# Written exercise 1:
Can you lay out the entries as a Markdown table with the columns Row and Line, covering only the lines from the one with "Task: Open Autoscaling" to the one with "Action: pos(112,422)", both included, and leaving out blank lines?

# Selected extract:
Thursday, 29 August 2013

Chalkhill butterflies

Monday 26th August 2013 Warm, dry and sunny. Loss of the computer for a week co-incided with a week off work, during which time I spent every morning birding come rain or shine. Now I have the computer again I will write about the last day of my late summer break, which was bank holiday Monday. The day started quite early with a walk from Shuart to plumpudding stables, and a wander along the railway embankment, hoping for a few arrivals. As it turned out, there had been a bit of a clear out of birds, there really wasn't much around. I did have the excitement of 2 Tree Pipits calling and flying west, and there were a couple of Wheatears on the coast, plus a sprinkling of the usual warblers. All very nice, but not quite what I was hoping for. Mid morning as i was walking back to the car an alert from Birdguides told me the Bockhill birders had found a Western Bonnelli's Warbler, which would be new for Kent, so I set off in the direction of St Margarets Bay, with Matt Hindle close behind. Unfortunately when we arrived at the site we joined a small group of birders forlorngly looking at a group of trees where the warbler had been seen over an hour previously, but not since. Matt and I didn't stay long, but we did enjoy the many butterflies in the area, especially the Small Coppers. On the drive home I decided to take a detour to the KWT reserve at Temple-Ewell to look for butterflies, my first visit this year. Walking up the hill through the chalky meadows i could see many Chalkhill Blues, some very tatty but others looking pristine.
I met Dave Mairs on the walk, and while chatting we found at least 3 Spotted and 1 Pied Flycatcher. We walked on to the area where I usually see Adonis Blues, and although it was really quite windy we were in luck and found a few of these lovely bright blue butterflies. I also saw briefly a single Silver-spotted Skipper, plus several Wall Browns. A really nice relaxing day out.

# Written exercise 2:
In the butterfly diary, what bird did the Bockhill birders find that would be new for Kent?

# Input for this task:
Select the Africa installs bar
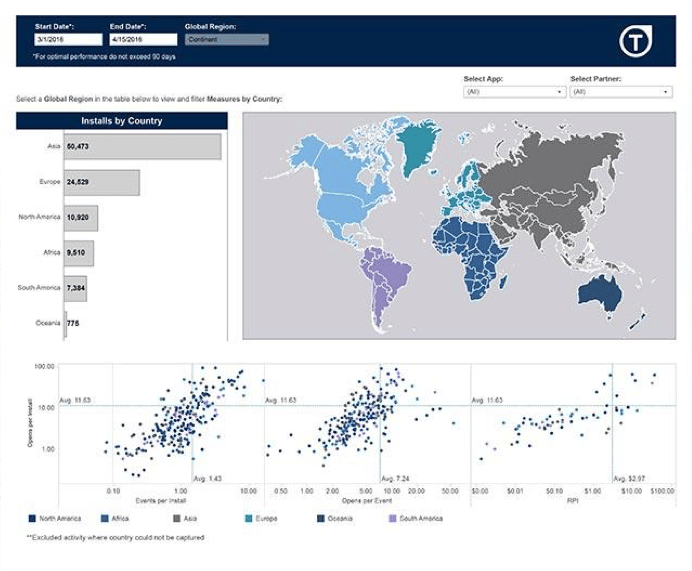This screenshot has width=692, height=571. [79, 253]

...

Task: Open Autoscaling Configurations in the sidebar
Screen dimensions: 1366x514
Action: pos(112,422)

# Written response 1:
| Row | Line |
|---|---|
| 1 | Task: Open Autoscaling Configurations in the sidebar |
| 2 | Screen dimensions: 1366x514 |
| 3 | Action: pos(112,422) |

# Written response 2:
A Western Bonnelli's Warbler.